Der Vorschlag: Diejenigen Wölfe werden in Niedersachsen entnommen, „die die Nähe zum Menschen suchen, Schutzmaßnahmen überwinden oder sich auf den Riss von Weidetieren spezialisiert haben“. Anders sei „Deichsicherheit“nicht zu gewähren. Denn eine riesige Grünlandregion wie Niedersachsen könne man „nicht flächendeckend wolfsabweisend einzäunen“.
Tatsächlich hat sich die Zahl der Wölfe seit der Einwanderung aus Polen nach Deutschland im Jahr 2000 fast explosionsartig vermehrt. Umweltminister Olaf Lies (SPD) geht mittlerweile von
mindestens 14 Wolfsrudeln mit insgesamt 150 Tieren aus. Darunter seien etwa 30 erwachsene Wölfe und zahlreiche Jungtiere. Lies spricht von einem „günstigen Erhaltungszustand“, der durch Jagd auf den Wolf stabil gehalten werden könnte – wie in Frankreich. Dort sind 40 Wölfe zum Abschuss freigegeben. Schäfer fordern sogar ein höhere Quote. Schätzungen zufolge leben in ganz Frankreich bis zu 400
Wölfe. Experten vermuten eine ähnliche Zahl auch in Deutschland. Frankreich beklagt jedes Jahr Tausende von Nutztierrissen durch Wölfe.
Auch andere europäische Staaten rücken den grauen Jägern mit Blei auf den Pelz.
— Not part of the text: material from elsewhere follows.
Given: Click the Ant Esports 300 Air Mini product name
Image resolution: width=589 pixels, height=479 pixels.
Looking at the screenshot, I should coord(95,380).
In Norwegen dürfen dieses Jahr 42 Wölfe geschossen werden, in Schweden wurden 22 Jagdlizenzen vergeben. In beiden Staaten leben deutlich weniger Wölfe als in Deutschland.
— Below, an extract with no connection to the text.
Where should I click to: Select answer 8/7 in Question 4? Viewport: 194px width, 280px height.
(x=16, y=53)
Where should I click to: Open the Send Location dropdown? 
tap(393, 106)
Wolfsjagd also künftig auch in Niedersachsen? Weidetierhalter klagen, dass die höchstmögliche Zahl von Wölfen in den Landkreisen Uelzen, Lüchow-Dannenberg und auch im Heidekreis längst erreicht ist. „Die Territorien sind verteilt“, sagt Jochen Rehse vom Schafzucht-Verband. Mehr gehe nicht.
Tierschützer sehen irgendwelche Grenzen längst noch nicht erreicht. Wölfe würden
vor allem Rehe, Wildschweine und Rothirsche jagen – und eben nicht Nutztiere. Laut Naturschutzbund braucht ein Wolf etwa zwei bis fünf Kilogramm Fleisch am Tag.
Umweltminister Lies will Genaueres wissen über das Leben der Tiere. Dazu soll mindestens ein Wolf aus jedem Rudel mit einem Peilsender versehen werden. Anhand der Daten sollen Bewegungsprofile entstehen.